### ABOUT THIS TASK
In the article on Ford's noise-canceling dog kennel, reproduce word for word the passage that opens with the words containing "The kennel, which" and closes with "blog post reads.".

### SOURCE TEXT
* * * * * * *
Posted at 9:33 AM, Dec 28, 2018

Anyone who lives with pets knows that the booms, pops and bangs from fireworks can be terrifying for our furry friends and their excellent hearing. And if the thought of Fourth of July celebrations fills you with dread on behalf of your cats and dogs, you probably aren’t looking forward to the revelry that brings in the new year, either.

When these holidays roll around at my house, I start looking for ways to create background noise that will cancel out the big bangs that send one of my cats running to hide under the bed. Turn on some music, run a fan — heck, I’ll run an empty dishwasher to cover up the sound of explosives every Fourth of July.

Some engineers at Ford had a similar thought, and they had the tech know-how to do something much more productive than running a loud kitchen appliance to solve this problem. On its blog, Ford Europe posted photos of their noise-canceling kennel for dogs that shelters canines from the boom of fireworks. Their video about the kennel explains the prototype, has a cameo from “The Dogfather” Graeme Hall and, of course, features some adorable pups:

The kennel, which is made of high-density cork, uses the same technology that engineers and designers built into Ford’s Edge SUV to keep engine noise out of the car’s cabin.

“When microphones pick up high levels of noise from the engine or transmission, this is counteracted using opposing sound waves from the car’s audio system,” the blog post reads.

In addition to canceling out scary noises, the kennel has a snug and stylish design that appears to be pleasing to both dogs and their humans.

Alas, this noise-canceling kennel is just a prototype for now. TechCrunch noted that it’s another product in Ford’s “Interventions” initiative, which seeks out clever solutions to everyday problems using automotive technology. The same Ford initiative also developed a cot designed to soothe fussy babies by mimicking the feel of riding in a car.

Though the cot went viral (presumably with the assistance of parents everywhere who are tired of driving their babies around at all hours to get them to go to sleep), Ford has not put it into production.

So while it seems unlikely that we’ll be buying these kennels online or at stores any time soon, I’ll still hoping Ford will build one day them — and that the company make a little one for our feline friends, too.
* * * * * * *
(Stored records)
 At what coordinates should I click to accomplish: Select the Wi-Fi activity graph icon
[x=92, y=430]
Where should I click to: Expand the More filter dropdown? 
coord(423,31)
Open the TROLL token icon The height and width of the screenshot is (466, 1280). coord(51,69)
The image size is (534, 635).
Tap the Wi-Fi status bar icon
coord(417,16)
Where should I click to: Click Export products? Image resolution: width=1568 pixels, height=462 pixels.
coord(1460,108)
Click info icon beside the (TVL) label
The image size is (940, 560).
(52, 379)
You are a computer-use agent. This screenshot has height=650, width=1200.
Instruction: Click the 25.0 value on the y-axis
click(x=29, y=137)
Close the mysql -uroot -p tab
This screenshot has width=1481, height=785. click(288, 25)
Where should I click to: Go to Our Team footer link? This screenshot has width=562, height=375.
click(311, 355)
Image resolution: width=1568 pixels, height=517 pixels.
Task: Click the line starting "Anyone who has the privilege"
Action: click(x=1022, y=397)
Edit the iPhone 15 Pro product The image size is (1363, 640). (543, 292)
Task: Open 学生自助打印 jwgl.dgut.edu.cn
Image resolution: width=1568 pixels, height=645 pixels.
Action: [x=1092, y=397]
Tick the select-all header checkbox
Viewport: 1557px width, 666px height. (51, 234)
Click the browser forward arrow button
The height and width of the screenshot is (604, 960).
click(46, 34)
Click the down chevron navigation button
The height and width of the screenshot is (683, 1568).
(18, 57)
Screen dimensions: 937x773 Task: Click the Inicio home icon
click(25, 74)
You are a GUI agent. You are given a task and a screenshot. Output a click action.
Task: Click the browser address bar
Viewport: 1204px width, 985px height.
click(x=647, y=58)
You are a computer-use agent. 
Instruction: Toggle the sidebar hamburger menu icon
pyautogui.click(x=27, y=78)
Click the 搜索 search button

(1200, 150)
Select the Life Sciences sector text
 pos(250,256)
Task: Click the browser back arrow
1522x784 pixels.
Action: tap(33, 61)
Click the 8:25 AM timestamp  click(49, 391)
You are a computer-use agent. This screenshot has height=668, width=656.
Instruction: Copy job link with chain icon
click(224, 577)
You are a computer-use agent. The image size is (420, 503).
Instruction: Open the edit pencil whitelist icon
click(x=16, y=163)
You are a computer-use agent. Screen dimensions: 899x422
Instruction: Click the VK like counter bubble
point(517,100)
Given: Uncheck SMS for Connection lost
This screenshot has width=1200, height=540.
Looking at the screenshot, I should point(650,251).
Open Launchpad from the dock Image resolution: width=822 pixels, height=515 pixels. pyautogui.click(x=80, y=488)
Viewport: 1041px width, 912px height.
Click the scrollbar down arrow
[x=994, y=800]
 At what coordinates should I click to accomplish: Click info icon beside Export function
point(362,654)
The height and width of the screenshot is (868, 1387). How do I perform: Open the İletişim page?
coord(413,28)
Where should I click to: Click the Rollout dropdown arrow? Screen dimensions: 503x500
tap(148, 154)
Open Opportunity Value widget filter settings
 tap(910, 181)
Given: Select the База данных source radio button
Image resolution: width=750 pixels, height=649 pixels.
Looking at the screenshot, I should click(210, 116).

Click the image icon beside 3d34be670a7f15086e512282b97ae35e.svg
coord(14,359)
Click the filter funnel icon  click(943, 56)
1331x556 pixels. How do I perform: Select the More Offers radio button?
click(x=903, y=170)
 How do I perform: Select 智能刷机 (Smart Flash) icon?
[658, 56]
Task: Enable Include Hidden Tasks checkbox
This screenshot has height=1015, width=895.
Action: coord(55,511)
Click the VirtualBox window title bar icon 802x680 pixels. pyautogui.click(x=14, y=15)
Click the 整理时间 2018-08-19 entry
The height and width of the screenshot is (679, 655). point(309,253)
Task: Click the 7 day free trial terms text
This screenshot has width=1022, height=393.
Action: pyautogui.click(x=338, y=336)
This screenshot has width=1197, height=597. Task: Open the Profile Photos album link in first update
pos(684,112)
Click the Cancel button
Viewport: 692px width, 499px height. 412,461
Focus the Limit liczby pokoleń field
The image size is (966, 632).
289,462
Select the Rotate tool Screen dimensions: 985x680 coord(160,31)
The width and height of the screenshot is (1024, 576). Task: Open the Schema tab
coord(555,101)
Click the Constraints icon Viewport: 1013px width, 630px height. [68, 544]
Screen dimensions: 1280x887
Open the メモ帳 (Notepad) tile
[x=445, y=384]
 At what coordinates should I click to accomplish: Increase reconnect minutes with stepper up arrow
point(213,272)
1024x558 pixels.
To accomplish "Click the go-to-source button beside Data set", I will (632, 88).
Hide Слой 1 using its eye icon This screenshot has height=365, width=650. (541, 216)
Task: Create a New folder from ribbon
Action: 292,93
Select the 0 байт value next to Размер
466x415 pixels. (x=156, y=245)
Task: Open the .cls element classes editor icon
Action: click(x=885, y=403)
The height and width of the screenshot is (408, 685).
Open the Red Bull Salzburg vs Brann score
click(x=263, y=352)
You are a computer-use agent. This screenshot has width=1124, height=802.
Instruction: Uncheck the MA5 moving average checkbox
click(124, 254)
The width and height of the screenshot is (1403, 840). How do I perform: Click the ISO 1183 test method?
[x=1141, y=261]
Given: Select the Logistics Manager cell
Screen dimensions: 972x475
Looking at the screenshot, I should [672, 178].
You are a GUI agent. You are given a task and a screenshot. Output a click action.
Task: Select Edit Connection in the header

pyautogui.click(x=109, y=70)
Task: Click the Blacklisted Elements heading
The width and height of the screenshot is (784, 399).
* * * * * * *
### THE COMPLETED TASK
The kennel, which is made of high-density cork, uses the same technology that engineers and designers built into Ford’s Edge SUV to keep engine noise out of the car’s cabin.

“When microphones pick up high levels of noise from the engine or transmission, this is counteracted using opposing sound waves from the car’s audio system,” the blog post reads.